--- Required actions ---
a) From the passage on testing a Flink streamlet, print the part that opens with the words containing "Basic flow of" and closes with "trait from ScalaTest.".
b) Write what comes next in the passage on testing a Flink streamlet, starting after its last line.

>> Begin Passage provided

Here’s how we would write a unit test using ScalaTest. The various logical steps of the test are annotated with inline comments explaining the rationale behind the step.

// 1. Extend from the abstract class FlinkTestkit
class FlinkProcessorSpec extends FlinkTestkit with WordSpecLike with Matchers with BeforeAndAfterAll {

  "FlinkProcessor" should {
    "process streaming data" in {
      @transient lazy val env = StreamExecutionEnvironment.getExecutionEnvironment

      // 2. Create the FlinkStreamlet to test
      val processor = new FlinkProcessor

      // 3. Prepare data to be pushed into inlet ports
      val data = (1 to 10).map(i ⇒ new Data(i, s"name$i"))

      // 4. Setup inlet taps that tap the inlet ports of the streamlet
      val in: FlinkInletTap[Data] = inletAsTap[Data](processor.in, env.addSource(FlinkSource.CollectionSourceFunction(data)))

      // 5. Setup outlet taps for outlet ports
      val out: FlinkOutletTap[Data] = outletAsTap[Data](processor.out)

      // 6. Run the streamlet using the `run` method that the testkit offers
      run(processor, Seq(in), Seq(out), env)

      // 7. Write assertions to ensure that the expected results match the actual ones
      TestFlinkStreamletContext.result should contain((Data(2, "name2")).toString())
      TestFlinkStreamletContext.result.size should equal(5)
    }
  }
}

Basic flow of testkit APIs in Java

Here’s the basic flow that you need to follow in Java when writing tests using the testkit:

  1. Extend the test class with the JUnitSuite trait from ScalaTest.

>> End Passage provided
>> Begin Given data

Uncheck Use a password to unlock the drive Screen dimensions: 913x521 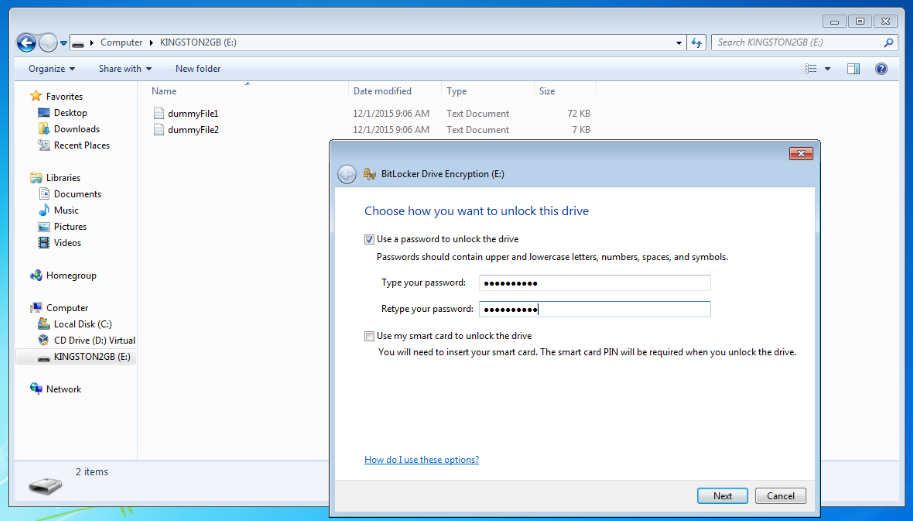pos(369,239)
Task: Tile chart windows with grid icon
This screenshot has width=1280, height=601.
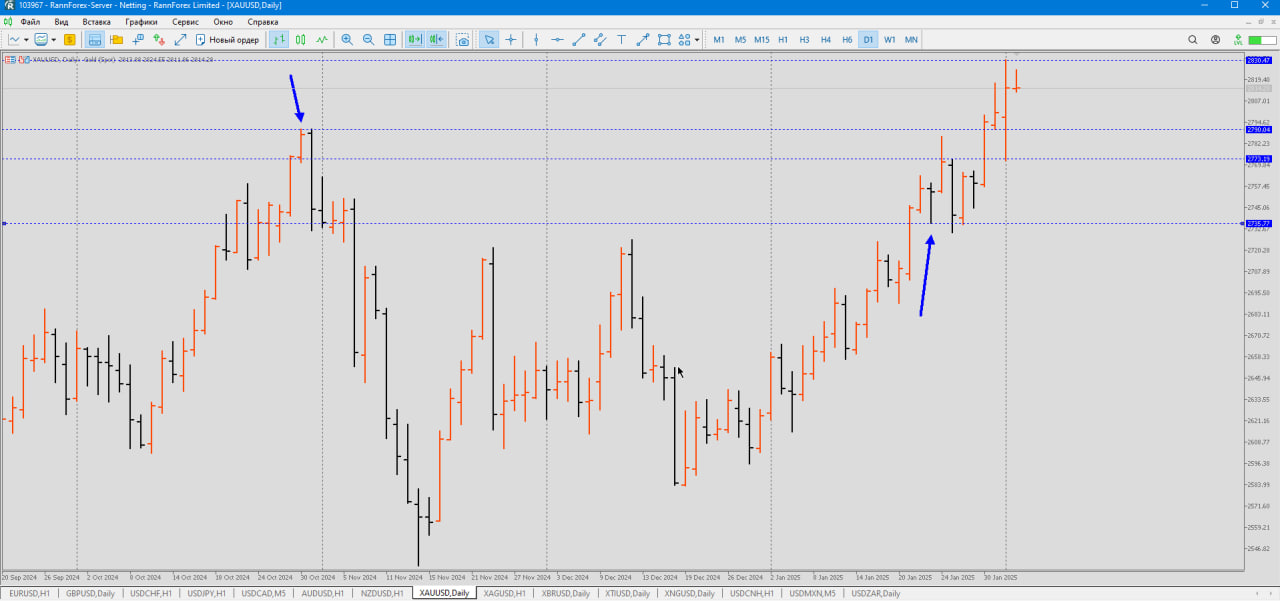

>> End Given data

--- Answers to the exercise ---
a)
Basic flow of testkit APIs in Java

Here’s the basic flow that you need to follow in Java when writing tests using the testkit:

  1. Extend the test class with the JUnitSuite trait from ScalaTest.

b)
  2. Instantiate the testkit class

  3. Create the Flink streamlet that needs to be tested

  4. Prepare data to be pushed into inlet ports

  5. Setup inlet taps that tap the inlet ports of the streamlet

  6. Setup outlet taps for outlet ports

  7. Run the streamlet using the run method that the testkit offers

  8. Write assertions to ensure that the expected results match the actual ones

Details of the workflow in Java

Let’s consider a FlinkStreamlet class that reads data from an inlet, process that data, and writes it to an outlet. To write unit tests for this class, we will follow the steps that we outlined in the last section, using ScalaTest as the testing library.

We will discuss the steps for implementation in both Scala and Java.

Setting up a sample FlinkStreamlet

FlinkStreamlet is an abstract class. Let’s set up a concrete instance that we would like to test. For more details on how to implement a Flink streamlet, please refer to [_building_a_flink_streamlet]. Here’s a sample FlinkStreamlet that we would like to write unit tests for.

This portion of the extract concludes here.